▶ **What you will do**
Answer these questions from the article on Macedonia at the Junior Eurovision Song Contest 2011:
1. How many entries did MRT receive after the submission window closed?
2. Who hosted the national final?
3. What place and how many points did Dorijan Dlaka get at Junior Eurovision 2011?

▶ **Source passage**
+ + +

- Participating broadcaster: Macedonian Radio Television (MRT)
- Country: Macedonia
- Selection process: Dečja pesna Eurovizije
- Selection date: 24 September 2011

Competing entry
- Song: "Žimi ovoj frak"
- Artist: Dorijan Dlaka
- Songwriters: Dorijan Dlaka

Placement
- Final result: 12th, 31 points

Participation chronology

= Macedonia in the Junior Eurovision Song Contest 2011 =

Macedonia participated in the Junior Eurovision Song Contest 2011 and selected its entry by a national final. Dorijan Dlaka with the song “Žimi ovoj frak” won the national final and represented Macedonia at Junior Eurovision 2011. Dorijan Dlaka got 12th place with 31 points.

== Before Junior Eurovision ==

=== Dečja pesna Eurovizije ===
The submission window for the national final was held until 1 September 2011. After the submission window closed, MRT received 12 entries, which 5 of them were selected to compete in the national final. The participants of the national final were revealed on 9 September 2011. Among the participants was Dorijan Dlaka who previously was the backing dancer for the 2010 Junior Eurovision Macedonian entry.

The final was held on 24 September 2011 in MKRTV studios. The final was hosted by Elizabeth and Anja Veterova. The results were decided by 50% professional jury and 50% public voting.

+ + +

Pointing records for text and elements

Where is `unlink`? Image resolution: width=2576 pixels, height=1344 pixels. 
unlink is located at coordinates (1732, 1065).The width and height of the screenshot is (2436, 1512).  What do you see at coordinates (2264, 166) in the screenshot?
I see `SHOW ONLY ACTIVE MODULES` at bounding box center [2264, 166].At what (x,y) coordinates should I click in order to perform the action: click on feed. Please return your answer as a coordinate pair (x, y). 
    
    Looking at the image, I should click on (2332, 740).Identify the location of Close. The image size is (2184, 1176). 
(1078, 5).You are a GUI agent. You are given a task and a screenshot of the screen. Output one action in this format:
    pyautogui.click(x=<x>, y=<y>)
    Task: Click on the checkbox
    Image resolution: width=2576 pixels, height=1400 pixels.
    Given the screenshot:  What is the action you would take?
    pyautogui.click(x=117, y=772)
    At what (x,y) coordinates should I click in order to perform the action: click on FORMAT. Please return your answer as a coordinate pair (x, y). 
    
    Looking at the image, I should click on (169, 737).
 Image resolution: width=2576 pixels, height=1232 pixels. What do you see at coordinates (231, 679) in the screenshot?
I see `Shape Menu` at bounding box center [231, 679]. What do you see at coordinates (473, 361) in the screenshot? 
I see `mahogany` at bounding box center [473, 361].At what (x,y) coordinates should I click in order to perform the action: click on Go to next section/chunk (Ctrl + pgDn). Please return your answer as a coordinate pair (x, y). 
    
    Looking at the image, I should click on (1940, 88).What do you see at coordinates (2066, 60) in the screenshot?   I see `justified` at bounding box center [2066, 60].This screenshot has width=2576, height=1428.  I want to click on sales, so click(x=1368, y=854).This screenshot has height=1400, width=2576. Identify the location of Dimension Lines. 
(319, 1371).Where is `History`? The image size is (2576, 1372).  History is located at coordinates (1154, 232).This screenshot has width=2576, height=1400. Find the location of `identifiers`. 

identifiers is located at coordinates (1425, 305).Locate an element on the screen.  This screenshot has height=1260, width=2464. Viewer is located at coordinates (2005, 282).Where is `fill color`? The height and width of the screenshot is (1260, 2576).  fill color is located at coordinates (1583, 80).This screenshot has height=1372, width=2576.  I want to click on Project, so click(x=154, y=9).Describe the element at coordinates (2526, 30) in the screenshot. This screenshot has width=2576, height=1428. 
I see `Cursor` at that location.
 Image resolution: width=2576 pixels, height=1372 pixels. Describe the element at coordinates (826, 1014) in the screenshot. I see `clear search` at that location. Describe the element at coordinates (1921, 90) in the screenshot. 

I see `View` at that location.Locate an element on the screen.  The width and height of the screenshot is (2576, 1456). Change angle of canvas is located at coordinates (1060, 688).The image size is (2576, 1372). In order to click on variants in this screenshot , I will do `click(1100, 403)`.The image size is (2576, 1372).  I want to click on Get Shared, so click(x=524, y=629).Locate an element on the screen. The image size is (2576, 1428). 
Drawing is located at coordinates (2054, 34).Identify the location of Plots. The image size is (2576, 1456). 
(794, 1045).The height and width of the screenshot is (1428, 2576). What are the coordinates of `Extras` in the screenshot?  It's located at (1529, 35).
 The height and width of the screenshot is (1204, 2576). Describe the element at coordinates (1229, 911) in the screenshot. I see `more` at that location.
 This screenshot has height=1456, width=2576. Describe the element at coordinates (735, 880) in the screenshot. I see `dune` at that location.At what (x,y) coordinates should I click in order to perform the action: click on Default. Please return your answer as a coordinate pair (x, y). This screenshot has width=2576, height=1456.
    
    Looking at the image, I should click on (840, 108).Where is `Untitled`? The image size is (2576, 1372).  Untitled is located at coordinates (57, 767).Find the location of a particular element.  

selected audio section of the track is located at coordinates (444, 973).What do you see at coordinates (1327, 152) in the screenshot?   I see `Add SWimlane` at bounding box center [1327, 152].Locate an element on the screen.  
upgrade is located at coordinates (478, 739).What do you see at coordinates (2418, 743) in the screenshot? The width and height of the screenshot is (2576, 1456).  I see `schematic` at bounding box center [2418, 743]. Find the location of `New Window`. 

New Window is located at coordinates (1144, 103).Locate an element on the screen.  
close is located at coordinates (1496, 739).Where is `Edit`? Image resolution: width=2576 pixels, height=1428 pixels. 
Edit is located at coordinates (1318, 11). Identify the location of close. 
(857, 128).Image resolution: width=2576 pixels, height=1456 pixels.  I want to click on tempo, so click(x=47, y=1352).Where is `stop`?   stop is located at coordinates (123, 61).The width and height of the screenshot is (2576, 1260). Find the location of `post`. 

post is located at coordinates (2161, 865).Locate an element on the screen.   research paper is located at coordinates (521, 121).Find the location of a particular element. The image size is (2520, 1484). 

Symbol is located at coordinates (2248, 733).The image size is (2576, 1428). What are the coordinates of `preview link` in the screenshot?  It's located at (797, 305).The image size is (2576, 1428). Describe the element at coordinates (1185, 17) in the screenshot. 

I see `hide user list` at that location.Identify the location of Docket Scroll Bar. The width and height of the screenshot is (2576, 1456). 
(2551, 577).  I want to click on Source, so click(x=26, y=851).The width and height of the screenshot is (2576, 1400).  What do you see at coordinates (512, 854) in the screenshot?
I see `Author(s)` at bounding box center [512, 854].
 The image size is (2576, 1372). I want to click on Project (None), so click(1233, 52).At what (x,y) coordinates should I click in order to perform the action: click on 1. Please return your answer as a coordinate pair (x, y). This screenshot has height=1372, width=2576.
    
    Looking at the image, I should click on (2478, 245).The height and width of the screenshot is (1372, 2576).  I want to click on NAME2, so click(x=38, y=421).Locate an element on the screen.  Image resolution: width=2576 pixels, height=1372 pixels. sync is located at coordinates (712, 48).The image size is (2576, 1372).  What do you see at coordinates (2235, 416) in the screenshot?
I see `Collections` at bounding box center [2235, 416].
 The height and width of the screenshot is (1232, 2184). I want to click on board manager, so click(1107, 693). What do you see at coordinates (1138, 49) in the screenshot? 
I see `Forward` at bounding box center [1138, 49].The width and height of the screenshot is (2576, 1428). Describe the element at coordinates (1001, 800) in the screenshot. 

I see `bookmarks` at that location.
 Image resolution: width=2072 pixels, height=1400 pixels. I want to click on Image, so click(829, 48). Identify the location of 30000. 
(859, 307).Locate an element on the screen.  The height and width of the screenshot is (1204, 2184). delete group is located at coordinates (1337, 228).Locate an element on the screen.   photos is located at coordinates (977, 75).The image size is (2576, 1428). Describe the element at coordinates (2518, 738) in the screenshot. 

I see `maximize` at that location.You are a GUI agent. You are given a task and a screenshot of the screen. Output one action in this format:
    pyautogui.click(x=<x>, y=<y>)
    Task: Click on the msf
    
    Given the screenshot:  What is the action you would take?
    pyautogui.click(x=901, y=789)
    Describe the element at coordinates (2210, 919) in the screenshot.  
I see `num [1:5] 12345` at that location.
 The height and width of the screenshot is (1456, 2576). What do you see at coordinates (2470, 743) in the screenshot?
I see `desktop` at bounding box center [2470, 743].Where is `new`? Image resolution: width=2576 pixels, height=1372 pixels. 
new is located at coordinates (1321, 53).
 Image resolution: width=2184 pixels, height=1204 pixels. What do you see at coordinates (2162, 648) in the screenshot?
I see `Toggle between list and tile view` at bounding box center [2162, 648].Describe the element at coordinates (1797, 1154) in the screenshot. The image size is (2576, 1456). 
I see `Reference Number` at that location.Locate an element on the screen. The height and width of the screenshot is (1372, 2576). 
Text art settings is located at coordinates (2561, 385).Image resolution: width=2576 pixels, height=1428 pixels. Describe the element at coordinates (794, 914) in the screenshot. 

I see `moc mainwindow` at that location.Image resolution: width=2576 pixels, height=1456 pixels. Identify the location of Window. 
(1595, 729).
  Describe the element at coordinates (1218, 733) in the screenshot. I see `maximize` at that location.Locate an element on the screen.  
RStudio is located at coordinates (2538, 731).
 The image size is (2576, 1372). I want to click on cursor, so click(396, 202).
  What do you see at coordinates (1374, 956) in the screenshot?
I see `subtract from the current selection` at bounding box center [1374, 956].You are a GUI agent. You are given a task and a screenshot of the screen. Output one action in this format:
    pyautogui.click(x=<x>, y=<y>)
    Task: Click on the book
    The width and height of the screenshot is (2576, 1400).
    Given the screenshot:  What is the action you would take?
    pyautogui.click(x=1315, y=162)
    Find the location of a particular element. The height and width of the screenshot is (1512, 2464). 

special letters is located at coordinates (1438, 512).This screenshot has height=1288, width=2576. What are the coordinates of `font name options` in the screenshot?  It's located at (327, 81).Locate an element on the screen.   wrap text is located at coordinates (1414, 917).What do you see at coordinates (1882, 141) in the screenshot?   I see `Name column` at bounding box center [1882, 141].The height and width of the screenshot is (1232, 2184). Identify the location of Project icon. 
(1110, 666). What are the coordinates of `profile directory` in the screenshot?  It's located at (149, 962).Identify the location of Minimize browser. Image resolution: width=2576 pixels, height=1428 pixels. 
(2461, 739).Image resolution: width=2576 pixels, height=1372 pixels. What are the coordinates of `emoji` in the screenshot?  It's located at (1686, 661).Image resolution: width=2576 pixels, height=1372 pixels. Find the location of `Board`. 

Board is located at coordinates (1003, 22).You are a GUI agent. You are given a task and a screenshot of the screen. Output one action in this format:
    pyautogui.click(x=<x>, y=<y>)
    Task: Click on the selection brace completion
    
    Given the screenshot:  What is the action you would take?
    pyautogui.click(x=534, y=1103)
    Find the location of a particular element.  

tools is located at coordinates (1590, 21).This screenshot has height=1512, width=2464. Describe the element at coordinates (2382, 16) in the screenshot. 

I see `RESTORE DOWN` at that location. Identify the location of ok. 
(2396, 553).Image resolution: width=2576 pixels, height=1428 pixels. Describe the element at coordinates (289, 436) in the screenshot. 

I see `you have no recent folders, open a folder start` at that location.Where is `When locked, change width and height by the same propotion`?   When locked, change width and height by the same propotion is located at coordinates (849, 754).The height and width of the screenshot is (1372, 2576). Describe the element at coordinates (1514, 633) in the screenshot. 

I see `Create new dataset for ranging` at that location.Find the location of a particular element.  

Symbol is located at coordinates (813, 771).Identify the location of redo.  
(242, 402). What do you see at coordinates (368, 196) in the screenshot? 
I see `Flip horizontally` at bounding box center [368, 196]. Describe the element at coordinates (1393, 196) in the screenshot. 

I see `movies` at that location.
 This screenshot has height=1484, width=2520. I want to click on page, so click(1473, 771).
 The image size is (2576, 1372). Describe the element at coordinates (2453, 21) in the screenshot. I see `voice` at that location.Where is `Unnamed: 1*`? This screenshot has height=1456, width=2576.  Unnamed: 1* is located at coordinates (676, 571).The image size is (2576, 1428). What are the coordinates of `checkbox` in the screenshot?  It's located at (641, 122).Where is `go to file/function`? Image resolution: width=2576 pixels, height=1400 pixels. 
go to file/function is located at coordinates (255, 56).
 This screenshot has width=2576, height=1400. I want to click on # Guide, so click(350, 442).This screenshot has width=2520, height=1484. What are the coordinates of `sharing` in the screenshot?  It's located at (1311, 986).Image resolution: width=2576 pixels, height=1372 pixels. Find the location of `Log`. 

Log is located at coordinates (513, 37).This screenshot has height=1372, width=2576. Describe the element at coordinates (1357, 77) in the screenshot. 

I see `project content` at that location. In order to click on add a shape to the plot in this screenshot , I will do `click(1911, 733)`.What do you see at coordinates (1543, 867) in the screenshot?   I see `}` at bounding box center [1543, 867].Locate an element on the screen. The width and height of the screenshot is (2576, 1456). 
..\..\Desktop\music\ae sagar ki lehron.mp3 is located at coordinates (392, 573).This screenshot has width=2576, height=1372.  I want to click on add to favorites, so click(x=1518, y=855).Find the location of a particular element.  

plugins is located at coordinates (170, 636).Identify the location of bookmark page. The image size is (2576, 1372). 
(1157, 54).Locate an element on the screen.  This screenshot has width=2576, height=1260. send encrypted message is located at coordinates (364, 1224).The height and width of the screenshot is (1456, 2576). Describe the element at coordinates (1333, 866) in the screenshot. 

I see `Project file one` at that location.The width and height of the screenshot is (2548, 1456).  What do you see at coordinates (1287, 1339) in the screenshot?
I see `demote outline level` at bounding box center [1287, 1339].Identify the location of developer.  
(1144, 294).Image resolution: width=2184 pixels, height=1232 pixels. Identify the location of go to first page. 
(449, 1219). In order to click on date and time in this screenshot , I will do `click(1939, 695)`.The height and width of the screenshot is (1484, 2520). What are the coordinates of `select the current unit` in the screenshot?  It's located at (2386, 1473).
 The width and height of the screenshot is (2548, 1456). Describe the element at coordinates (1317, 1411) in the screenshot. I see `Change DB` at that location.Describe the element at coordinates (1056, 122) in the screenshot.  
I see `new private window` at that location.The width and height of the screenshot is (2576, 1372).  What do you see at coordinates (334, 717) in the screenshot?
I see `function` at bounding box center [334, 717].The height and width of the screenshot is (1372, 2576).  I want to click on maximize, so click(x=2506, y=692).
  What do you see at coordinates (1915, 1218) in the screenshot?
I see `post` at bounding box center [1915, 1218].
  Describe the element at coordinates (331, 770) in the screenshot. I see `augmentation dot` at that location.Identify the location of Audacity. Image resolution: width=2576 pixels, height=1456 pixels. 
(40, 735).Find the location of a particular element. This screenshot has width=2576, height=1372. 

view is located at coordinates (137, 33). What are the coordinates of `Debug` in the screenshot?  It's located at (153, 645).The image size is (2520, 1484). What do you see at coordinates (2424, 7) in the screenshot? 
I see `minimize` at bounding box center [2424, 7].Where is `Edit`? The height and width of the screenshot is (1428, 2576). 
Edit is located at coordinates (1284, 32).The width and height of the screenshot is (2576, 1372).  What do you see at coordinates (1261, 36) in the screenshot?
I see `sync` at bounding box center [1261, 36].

+ + +

▶ **Exercise answer**
1. 12 entries.
2. Elizabeth and Anja Veterova.
3. 12th place with 31 points.